## [Stated task]
Can you convert the entries from the start through the line containing "pos(187,28)" into a two-column CSV with the headers instruction and response? Give one row per entry, with its text under instruction and its answer under response, each in a single quoted field with line breaks replaced by spaces.

## [Supplied material]
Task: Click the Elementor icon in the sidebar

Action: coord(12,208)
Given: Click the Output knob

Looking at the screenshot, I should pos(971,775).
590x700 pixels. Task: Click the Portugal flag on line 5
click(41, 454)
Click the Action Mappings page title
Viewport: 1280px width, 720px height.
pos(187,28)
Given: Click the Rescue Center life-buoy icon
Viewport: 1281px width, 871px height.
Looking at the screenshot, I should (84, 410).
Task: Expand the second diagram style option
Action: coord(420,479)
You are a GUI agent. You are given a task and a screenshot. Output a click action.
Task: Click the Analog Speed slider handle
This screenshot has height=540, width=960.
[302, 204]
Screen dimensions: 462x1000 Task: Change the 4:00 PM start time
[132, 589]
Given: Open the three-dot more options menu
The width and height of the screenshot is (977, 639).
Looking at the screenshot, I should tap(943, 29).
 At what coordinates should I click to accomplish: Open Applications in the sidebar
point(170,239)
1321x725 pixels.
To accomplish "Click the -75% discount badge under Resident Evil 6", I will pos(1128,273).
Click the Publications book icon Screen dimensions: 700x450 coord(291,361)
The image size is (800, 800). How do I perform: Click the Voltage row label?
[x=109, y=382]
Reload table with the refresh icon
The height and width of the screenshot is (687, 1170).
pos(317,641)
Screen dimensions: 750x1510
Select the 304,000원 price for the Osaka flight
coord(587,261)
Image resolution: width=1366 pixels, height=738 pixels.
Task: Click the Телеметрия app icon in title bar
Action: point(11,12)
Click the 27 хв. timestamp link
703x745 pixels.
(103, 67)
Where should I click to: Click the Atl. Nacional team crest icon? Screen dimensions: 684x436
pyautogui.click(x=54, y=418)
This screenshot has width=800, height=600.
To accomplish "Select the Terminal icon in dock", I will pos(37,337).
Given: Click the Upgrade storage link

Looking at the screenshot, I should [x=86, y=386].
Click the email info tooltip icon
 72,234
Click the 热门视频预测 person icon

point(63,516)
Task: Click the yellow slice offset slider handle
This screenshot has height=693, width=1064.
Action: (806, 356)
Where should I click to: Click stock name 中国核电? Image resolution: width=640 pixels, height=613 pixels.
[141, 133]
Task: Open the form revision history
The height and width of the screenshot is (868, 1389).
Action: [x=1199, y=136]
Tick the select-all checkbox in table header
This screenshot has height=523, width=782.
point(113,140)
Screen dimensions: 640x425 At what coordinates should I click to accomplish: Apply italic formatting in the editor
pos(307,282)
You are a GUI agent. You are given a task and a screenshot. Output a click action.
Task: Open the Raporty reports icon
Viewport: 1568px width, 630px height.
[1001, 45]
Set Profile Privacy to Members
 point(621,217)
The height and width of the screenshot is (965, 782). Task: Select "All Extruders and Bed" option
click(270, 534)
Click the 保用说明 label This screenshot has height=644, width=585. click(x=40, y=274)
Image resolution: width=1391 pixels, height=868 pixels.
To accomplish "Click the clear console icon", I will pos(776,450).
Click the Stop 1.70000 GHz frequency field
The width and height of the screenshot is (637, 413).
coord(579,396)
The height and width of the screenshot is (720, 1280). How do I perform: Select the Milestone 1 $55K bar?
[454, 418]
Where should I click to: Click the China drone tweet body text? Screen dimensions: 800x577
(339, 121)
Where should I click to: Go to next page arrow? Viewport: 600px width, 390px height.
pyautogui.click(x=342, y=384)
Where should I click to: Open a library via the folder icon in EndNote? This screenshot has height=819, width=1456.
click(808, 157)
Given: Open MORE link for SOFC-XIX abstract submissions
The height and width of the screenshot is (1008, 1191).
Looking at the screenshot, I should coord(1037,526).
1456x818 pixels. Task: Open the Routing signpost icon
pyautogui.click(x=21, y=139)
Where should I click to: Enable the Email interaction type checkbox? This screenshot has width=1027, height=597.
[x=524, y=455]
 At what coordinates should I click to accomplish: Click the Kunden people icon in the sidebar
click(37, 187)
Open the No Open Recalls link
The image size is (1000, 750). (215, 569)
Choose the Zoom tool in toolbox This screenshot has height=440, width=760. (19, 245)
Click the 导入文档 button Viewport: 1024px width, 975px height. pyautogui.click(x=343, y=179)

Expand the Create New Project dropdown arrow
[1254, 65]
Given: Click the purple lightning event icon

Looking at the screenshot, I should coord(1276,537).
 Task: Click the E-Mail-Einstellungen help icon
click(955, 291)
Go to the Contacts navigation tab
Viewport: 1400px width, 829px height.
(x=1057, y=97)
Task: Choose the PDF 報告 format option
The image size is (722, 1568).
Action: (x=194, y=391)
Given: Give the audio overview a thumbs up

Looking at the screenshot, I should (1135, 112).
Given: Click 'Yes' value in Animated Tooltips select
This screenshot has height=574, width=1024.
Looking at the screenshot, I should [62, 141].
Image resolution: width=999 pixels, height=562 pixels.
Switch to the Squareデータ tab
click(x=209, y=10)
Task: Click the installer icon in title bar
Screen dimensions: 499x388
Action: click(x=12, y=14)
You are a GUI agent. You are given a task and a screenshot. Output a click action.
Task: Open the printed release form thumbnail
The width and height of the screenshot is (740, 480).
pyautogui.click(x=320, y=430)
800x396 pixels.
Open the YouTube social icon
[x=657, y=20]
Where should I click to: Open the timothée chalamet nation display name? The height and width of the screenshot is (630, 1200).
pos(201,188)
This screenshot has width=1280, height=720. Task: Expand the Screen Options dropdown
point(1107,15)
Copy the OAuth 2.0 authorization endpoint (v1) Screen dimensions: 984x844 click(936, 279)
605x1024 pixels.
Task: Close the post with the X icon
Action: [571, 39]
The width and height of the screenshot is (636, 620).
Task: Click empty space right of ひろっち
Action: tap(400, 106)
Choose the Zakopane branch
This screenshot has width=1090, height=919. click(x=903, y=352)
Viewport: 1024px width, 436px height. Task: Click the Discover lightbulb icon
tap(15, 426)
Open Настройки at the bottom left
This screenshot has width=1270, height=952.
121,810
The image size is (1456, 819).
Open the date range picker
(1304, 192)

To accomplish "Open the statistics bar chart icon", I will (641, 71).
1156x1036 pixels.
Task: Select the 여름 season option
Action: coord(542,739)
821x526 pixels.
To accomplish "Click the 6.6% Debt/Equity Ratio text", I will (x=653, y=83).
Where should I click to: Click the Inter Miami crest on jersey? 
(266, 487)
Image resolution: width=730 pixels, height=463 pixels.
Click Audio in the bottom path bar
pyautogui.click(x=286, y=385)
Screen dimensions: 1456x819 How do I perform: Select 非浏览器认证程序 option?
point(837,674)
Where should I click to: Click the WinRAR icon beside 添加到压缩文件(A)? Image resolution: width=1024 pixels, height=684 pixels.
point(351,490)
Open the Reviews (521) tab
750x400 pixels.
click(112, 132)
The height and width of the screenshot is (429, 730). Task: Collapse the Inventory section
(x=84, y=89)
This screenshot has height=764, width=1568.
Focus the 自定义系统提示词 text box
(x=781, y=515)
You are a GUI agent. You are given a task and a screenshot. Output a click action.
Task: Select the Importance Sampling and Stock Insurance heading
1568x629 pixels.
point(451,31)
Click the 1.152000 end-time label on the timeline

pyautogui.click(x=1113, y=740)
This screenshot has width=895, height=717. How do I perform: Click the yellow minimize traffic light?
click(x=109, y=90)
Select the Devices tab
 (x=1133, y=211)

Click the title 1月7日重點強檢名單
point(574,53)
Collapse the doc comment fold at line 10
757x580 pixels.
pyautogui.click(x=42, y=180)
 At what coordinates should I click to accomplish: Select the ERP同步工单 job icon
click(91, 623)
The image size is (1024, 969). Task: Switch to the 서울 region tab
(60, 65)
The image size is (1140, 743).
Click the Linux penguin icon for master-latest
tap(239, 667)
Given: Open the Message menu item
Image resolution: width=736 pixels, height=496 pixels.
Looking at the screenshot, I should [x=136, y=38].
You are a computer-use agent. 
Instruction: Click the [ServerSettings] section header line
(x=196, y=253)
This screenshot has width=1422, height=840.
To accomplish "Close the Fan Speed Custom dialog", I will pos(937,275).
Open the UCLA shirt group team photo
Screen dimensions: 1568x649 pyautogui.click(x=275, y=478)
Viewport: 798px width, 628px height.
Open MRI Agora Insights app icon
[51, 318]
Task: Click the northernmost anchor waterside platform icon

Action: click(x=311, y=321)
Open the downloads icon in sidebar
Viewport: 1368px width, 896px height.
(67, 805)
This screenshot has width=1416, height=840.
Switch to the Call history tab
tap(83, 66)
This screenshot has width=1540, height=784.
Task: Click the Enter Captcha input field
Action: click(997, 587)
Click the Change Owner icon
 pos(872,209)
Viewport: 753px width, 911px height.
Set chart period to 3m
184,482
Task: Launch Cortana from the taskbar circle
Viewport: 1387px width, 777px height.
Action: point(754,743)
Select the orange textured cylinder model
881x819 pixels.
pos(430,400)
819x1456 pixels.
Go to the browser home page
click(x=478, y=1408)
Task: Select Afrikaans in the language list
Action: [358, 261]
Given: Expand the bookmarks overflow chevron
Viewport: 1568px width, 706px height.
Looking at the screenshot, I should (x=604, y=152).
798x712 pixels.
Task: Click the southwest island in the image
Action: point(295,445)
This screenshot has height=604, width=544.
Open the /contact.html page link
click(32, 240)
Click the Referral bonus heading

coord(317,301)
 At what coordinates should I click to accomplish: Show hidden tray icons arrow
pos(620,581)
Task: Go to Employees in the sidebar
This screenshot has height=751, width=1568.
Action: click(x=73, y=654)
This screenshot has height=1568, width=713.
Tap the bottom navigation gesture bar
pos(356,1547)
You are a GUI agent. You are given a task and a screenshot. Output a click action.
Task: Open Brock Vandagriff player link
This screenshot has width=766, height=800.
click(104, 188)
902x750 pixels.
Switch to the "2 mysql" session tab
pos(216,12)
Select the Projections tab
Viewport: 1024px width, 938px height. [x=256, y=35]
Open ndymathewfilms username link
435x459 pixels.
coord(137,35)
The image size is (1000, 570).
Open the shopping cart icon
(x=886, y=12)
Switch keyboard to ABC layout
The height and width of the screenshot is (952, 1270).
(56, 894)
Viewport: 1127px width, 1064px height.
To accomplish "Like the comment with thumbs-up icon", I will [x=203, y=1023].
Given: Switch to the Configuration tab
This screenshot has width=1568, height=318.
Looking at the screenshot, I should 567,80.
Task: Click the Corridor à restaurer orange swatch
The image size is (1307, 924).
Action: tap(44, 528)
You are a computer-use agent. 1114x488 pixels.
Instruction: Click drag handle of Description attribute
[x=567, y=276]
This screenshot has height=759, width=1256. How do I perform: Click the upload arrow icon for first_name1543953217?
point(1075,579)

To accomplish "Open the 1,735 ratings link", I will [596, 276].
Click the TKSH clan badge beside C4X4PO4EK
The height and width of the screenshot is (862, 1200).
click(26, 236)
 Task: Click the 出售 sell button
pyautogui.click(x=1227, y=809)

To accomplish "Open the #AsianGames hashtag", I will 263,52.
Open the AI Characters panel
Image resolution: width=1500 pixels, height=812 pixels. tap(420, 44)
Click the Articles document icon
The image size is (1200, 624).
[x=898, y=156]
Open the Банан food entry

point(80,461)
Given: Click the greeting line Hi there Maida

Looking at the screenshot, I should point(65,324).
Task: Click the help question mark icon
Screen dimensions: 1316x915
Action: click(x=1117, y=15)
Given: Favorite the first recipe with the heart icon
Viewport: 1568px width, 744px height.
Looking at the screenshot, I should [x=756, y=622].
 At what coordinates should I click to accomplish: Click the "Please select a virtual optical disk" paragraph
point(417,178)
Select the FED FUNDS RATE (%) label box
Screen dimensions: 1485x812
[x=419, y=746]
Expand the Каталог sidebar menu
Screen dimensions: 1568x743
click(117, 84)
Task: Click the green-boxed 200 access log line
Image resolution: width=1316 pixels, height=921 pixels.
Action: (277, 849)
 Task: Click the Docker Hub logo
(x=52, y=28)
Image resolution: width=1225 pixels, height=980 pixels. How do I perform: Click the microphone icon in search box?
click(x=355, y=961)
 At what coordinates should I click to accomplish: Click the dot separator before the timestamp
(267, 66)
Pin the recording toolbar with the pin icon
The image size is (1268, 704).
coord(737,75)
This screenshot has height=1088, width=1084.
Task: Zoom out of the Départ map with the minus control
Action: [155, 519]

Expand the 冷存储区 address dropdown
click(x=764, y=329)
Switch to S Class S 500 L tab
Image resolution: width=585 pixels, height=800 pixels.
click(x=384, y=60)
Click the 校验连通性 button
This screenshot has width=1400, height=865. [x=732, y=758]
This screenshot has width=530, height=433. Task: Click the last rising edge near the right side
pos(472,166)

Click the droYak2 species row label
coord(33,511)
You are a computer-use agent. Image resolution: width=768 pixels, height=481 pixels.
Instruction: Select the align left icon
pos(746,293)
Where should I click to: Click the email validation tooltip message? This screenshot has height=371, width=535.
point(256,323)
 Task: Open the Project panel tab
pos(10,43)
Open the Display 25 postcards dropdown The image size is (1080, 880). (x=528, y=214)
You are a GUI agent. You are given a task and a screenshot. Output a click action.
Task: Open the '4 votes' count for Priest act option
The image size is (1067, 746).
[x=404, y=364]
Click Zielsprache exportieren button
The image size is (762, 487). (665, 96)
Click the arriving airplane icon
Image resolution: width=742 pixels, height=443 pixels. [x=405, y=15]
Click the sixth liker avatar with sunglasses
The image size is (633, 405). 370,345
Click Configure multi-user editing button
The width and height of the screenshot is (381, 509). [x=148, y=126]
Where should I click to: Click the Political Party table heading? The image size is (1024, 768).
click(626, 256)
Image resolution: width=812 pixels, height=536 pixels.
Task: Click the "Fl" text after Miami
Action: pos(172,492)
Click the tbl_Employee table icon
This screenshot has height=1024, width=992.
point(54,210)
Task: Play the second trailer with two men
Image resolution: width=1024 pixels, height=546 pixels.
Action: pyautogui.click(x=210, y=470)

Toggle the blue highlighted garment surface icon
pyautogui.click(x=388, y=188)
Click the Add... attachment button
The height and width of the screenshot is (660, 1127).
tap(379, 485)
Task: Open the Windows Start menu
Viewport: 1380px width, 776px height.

## [Answer to this problem]
instruction,response
"Task: Click the Elementor icon in the sidebar","Action: coord(12,208)"
"Given: Click the Output knob","Looking at the screenshot, I should pos(971,775)."
"590x700 pixels. Task: Click the Portugal flag on line 5","click(41, 454)"
"Click the Action Mappings page title Viewport: 1280px width, 720px height.","pos(187,28)"